Researchers from Nagoya College in Japan employed atomic-resolution secondary electron (SE) imaging to look at the atomic construction of the topmost layer of supplies, uncovering variations from the underlying layers. Their findings have been revealed within the journal Microscopy.
Picture Credit score: Nagoya College
Surfaces are important to many chemical processes, akin to corrosion and catalysis. Chemists and engineers should comprehend the atomic construction of a practical materials’s floor.
“Floor reconstruction” is a phenomenon through which the atoms on the floor are organized in another way than these inside sure supplies. This requires surface-sensitive strategies to look at, significantly on the atomic stage.
Scanning electron microscopy (SEM) has lengthy been a precious device for learning nanoscale constructions. SEM works by accumulating SEs launched from a pattern’s floor when it’s scanned with a centered electron beam. Nonetheless, it’s tough to look at processes like floor reconstruction, as SEs are usually emitted from a small depth under the floor, particularly when solely a single atomic layer is concerned.
To quantify the quantity of data that SE imaging can extract from the floor and subsurface layers, the Nagoya College analysis group used probably the most easy system attainable, a two-layered molybdenum disulfide (MoS2) pattern. They used the method to separate the floor layer from the second layer by stacking two layers of MoS₂.
With a really excessive floor sensitivity, the researchers found that atomic decision SE imaging works properly for detecting floor atomic configurations. Their findings strongly confirmed the strategy’s sensitivity, displaying that the depth of SE photos from the floor layer was roughly thrice larger than these from the second layer.
A single-layer MoS₂ pattern’s atomic-resolution SE photos confirmed lovely honeycomb-like formations product of sulfur and molybdenum atoms. Along with being aesthetically pleasing, SE imaging confirmed overlapping patterns that indicated totally different atomic configurations within the second and floor layers.
Most notably, the SE yield from the floor layer was about thrice larger than from the second layer.
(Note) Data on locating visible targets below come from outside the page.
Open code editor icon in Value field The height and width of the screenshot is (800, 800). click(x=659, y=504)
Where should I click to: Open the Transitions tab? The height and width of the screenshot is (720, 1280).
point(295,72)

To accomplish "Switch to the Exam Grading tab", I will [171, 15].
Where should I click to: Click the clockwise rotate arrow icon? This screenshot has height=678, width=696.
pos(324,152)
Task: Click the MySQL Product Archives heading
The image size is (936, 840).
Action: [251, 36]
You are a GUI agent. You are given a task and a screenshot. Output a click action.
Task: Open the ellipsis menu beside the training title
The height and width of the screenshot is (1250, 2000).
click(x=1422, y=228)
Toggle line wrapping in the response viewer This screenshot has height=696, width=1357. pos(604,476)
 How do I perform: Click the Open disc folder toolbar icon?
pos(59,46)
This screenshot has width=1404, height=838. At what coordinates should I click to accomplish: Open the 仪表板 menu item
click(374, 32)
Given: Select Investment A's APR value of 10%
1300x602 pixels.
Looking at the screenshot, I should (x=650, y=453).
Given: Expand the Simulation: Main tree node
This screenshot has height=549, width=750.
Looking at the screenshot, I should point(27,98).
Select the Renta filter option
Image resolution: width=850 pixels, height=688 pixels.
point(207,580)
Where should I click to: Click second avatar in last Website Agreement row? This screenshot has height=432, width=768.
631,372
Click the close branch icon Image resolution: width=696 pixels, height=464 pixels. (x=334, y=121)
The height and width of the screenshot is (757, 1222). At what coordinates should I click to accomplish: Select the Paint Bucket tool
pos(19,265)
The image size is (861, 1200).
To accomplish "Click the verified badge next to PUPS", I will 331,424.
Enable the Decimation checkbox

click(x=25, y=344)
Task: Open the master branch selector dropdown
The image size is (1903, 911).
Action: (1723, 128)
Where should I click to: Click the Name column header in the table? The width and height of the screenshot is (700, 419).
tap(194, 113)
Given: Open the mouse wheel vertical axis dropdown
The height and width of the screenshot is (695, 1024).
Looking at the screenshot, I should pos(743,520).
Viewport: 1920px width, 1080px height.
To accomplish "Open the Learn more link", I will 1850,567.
This outcome means that the floor layer absorbs or scatters SEs from the second layer. This absorption contributes to the strategy’s depth sensitivity.
Koh Saitoh, Research Lead Writer and Researcher, Institute of Supplies and Techniques Sustainability, Nagoya College
The group goals to make use of atomic-resolution SE imaging to uncover the atomic-level floor construction, together with floor reconstruction and different distinct surface-formed options. Comprehending these processes is essential to regulating the event, manufacturing, and mechanical and electrical traits of nanomaterials.
Journal Reference:
Saitoh, Okay., et al. (2024) Floor sensitivity of atomic decision secondary electron imaging. Microscopy. doi.org/10.1093/jmicro/dfae041.